WHAT IS REQUIRED: List every person named in the article below on BT Sport's Champions League coverage.

-- Begin READING TEXT --

BT Sport's CL coverage makes me long for ITV and Roy Keane -- or at least Sky Sports

The station spent over €1billion to secure the rights to the competition.

Gary Lineker (right) and Rio Ferdinand in the sky box prior to kick-off.
Gary Lineker (right) and Rio Ferdinand in the sky box prior to kick-off.

A FRIEND WITH little or no interest in football happened to pause for a few minutes and focus on the TV punditry following Man City’s disappointing 2-1 loss to Juventus last night on BT Sports.

“Why are they so monotone,” she asked. “I couldn’t imagine talking like that about something I have a passion for.”

It was a good question for which I had no immediate answer. There is the argument that this a TV show that BT Sports have spent over €1billion on and that there is too much at stake for their analysts to say anything overly controversial or challenging.

However, I have also been in the presence of people with little or no interest in football watching Jamie Carragher and Gary Neville on Sky — in contrast, they have been mesmerised. So what are Sky doing that BT are missing?

-- End READING TEXT --
-- Begin PROVIDED MATERIAL --

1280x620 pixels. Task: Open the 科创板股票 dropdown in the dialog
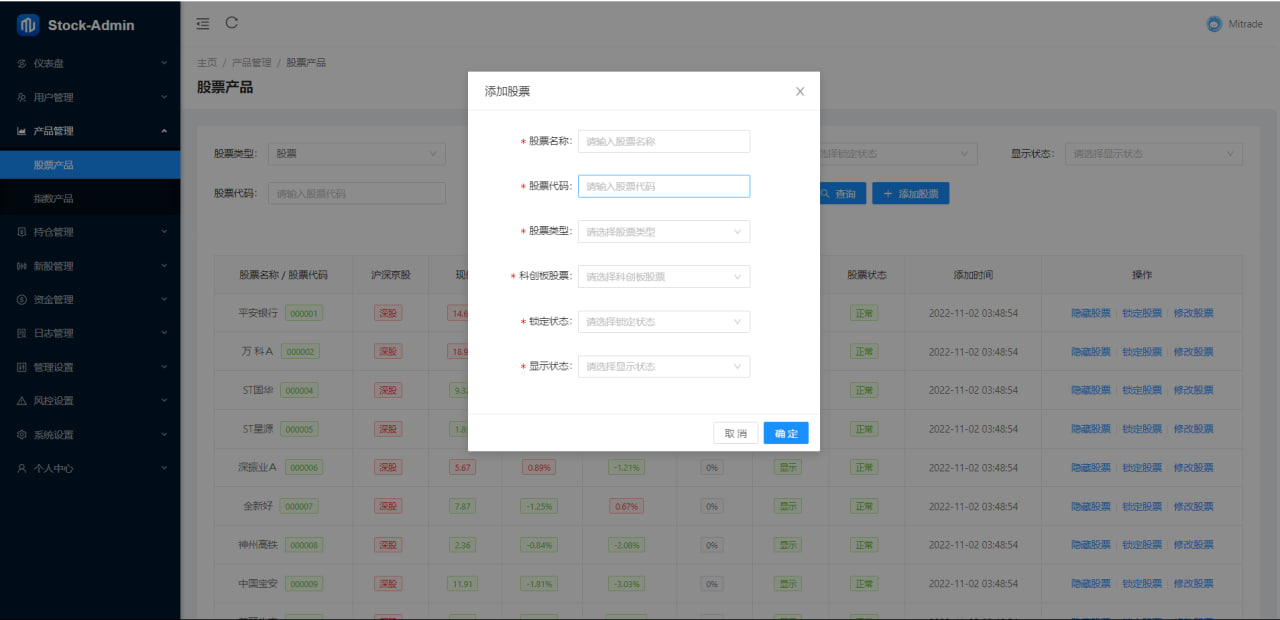tap(663, 277)
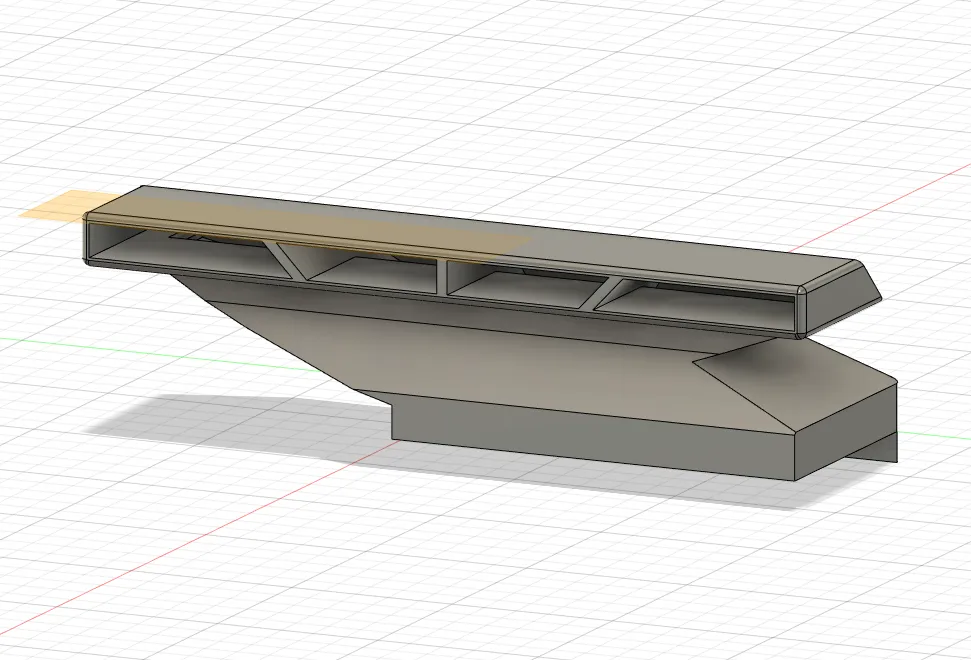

-- End PROVIDED MATERIAL --

WRITTEN RESPONSE: Roy Keane, Gary Lineker, Rio Ferdinand, Jamie Carragher, Gary Neville